The planning documents and an on-site visit provided us with initial important clues, such as the fact that the duct with the waste water discharge stack was right beside rooms where sound insulation is critical – bedrooms, living rooms or studies – and the discharge stack changed direction by 90 degrees close to such rooms.
At our building technology and acoustics laboratory, we flushed curd cheese through pipes both with and without a 90-degree direction change in order to analyse their acoustic behaviour and find the necessary solutions. Having compared the measurements, we arrived at the following hypothesis: The splat sound is caused when the curd cheese hits the point where the direction change occurs.

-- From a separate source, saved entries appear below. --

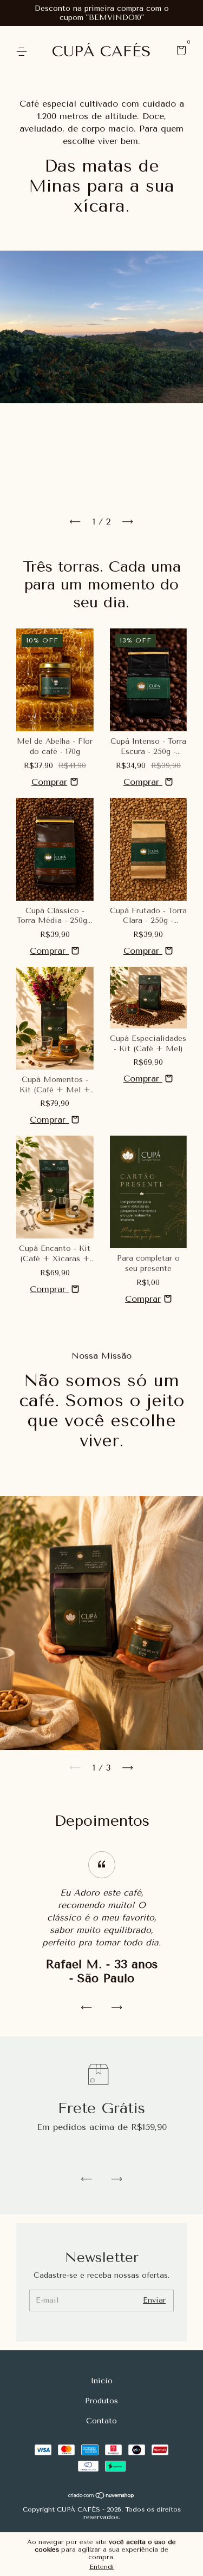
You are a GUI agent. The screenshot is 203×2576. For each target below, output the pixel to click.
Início (102, 2380)
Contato (101, 2421)
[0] (179, 52)
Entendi (101, 2567)
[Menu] (23, 52)
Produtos (101, 2400)
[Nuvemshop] (101, 2496)
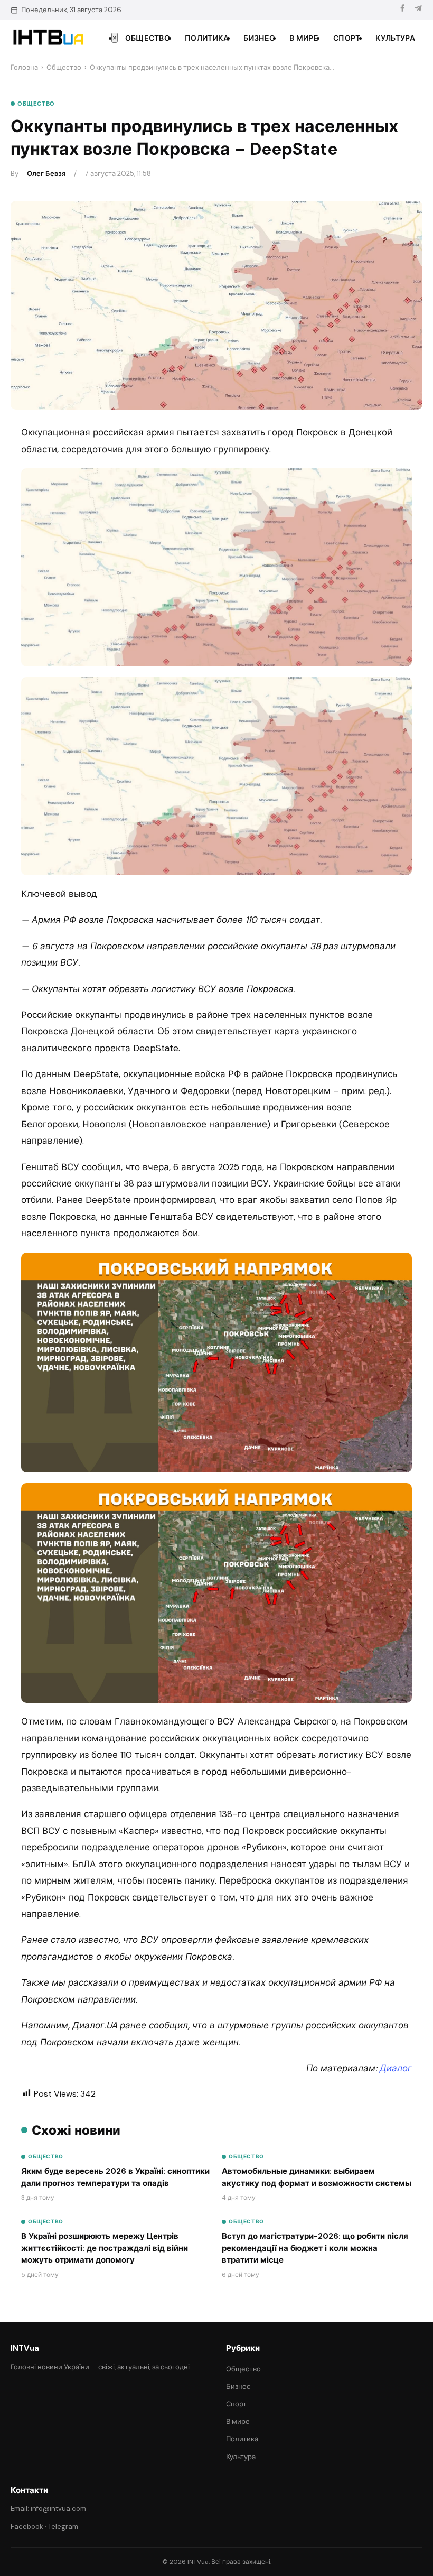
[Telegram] (418, 10)
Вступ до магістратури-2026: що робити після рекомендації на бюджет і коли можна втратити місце (315, 2248)
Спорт (347, 38)
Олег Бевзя (46, 173)
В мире (303, 38)
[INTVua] (48, 37)
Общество (147, 38)
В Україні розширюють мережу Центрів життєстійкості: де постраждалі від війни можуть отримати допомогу (104, 2248)
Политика (207, 38)
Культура (395, 38)
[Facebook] (402, 10)
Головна (24, 67)
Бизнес (259, 38)
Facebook (27, 2526)
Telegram (63, 2526)
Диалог (396, 2068)
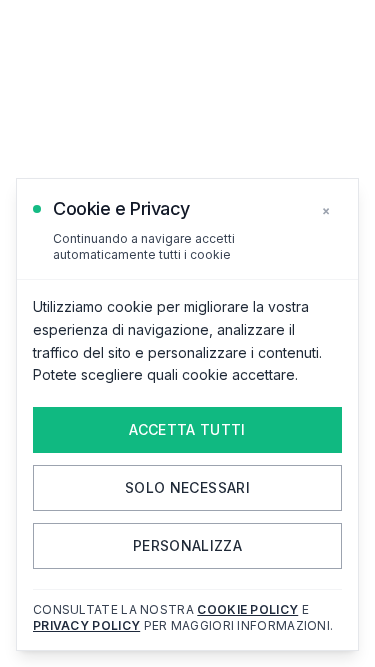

The resulting structure-borne sound is transmitted from the pipe to the room floor via the fire protection sleeve.
New-found peace and quiet
As part of a further test, we poured a concrete floor slab, through which we had routed two pipes. One pipe ran through an uninsulated fire protection sleeve, as was the case in the examined residential building. The second pipe was decoupled via a soft sleeve. We then knocked on the pipes with an impact hammer in order to measure the vibrations using structure-borne sound sensors. This confirmed our hypothesis: The soft fire protection sleeve resulted in 5 to 10 dB less sound being transmitted to the concrete floor.
With these results, we were able to make some specific recommendations to the customer. The duct for the building drainage was lined with plasterboard, which reduced the airborne sound. The pipes were insulated and the installation decoupled from structure-borne sound, from the pipe brackets and the frame structure right through to the fire protection sleeves. This new installation reduced the sound considerably from the original sound level of around 38 dB to around 25 dB. This meant mission accomplished, a satisfied customer and peace and quiet for the residents.